Each intern will have a designated mentor to provide guidance and assistance in developing and making progress towards a target goal. We have a strong bias for projects that lead to software, controls, or policies deployed on our hardware and extending the capabilities of our systems. Projects will be jointly planned by the intern and their mentor to build on the intern's background, extend their experience to new areas of interest, and fit into the broader goals of the Persona reinforcement learning team.
Role Description
For this role, the specific tasks will be defined prior to the start date by the mentor and the intern based on their experience, proficiency, and personal interests.
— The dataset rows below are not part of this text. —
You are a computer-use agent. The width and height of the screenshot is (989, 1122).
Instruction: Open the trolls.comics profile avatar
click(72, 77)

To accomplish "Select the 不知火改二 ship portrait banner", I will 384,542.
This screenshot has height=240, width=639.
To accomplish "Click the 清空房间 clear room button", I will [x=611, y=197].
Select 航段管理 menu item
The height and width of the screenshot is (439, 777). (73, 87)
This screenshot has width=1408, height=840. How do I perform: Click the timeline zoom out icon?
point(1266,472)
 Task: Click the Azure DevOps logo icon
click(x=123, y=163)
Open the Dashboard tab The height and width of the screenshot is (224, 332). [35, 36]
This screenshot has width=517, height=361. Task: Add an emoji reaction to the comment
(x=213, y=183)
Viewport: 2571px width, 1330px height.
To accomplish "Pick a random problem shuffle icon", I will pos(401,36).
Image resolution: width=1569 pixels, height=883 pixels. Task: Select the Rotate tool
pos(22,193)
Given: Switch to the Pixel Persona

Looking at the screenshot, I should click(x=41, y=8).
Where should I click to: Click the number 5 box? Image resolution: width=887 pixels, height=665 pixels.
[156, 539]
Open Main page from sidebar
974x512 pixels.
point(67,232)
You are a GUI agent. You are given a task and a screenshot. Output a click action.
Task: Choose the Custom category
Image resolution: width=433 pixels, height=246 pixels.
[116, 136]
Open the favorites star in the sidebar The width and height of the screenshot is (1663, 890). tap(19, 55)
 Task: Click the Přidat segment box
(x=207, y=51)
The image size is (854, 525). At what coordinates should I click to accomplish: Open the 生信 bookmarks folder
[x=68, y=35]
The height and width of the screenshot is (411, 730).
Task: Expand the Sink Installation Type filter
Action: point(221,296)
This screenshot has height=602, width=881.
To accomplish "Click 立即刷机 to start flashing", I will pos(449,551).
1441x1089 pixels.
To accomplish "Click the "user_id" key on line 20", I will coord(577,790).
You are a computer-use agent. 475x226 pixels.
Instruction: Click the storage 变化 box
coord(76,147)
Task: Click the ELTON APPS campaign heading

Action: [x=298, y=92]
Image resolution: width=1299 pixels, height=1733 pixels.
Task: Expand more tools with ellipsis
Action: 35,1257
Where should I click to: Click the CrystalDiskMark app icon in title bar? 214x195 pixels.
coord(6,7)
The scope may also be adjusted to fit the project within the intern's time-frame. We encourage interns to share their interests even if they may be entirely different from their technical background. Some example general tasks that may be a part of any project are described below:
  • Develop new simulation training environments
  • Design new behaviors or extend capabilities for the Persona robots
  • Deploy to hardware, log data, and analyze results
  • Create or implement new algorithms for modeling, training, sensing, or deployment
  • Characterize hardware sensors, actuators, and general robot parameters
Qualifications
  • Current Undergraduate or Masters student
  • Software proficiency in Python, C/C++, Java, or Rust
  • Experience with basic machine learning concepts
Bonus Experience
  • Worked with Pytorch or similar
  • Physics simulator experience such as IsaacLab/IsaacSim, Mujoco, or similar
  • Deployed controls software to robot hardware
  • Trained policies with reinforcement learning
  • Worked with motion diffusion models or VLAs
  • Experience with character animation
  • Worked on vision or localization
Open Technical Areas
  • Perception
  • Locomotion
  • Manipulation
  • Motion Planning
  • Imitation Learning
  • Motion Retargeting
  • Sim-to-Real Modeling
Application Timeline
We are accepting applications on a rolling basis. We will interview and make offers for upcoming intern cohorts until we fill all openings. We will close the application process for an upcoming cohort approximately 3 months before the start of the cohort and recommend applying approximately 6 months in advance.
Note: we are no longer accepting applications for Summer 2026.
The interview process we are currently following involves two interviews. First, a phone pre-screen with a member of our staff. Second, a presentation and discussion interview with one to two of our engineers. The presentation is meant to be informal and give an opportunity for you to share your background, experiences, and interests. We like the chance to see pictures and videos of your projects and hear what part of robotics excites you most! We will also give an overview of the work we are doing here at Persona AI and leave time for you to ask us questions.
We aim to get back to you as soon as we can but it may take a few weeks, especially in between cohorts. Please know we are working on it and will get back to every application!
Why join Persona AI?
  • You'll shape technology that's redefining the possibilities of robotics and human interaction.
  • Work alongside passionate teammates who value diversity, creativity, and continuous learning.
  • Enjoy full access to advanced prototyping tools, labs, and the freedom to experiment and innovate.
  • We offer competitive compensation, excellent benefits, flexible work environment, and equity opportunities.
Persona AI embraces diversity and equal opportunity in a serious way. We are committed to building a team that represents a variety of backgrounds, perspectives, and skills. We believe the more inclusive we are, the better our work will be.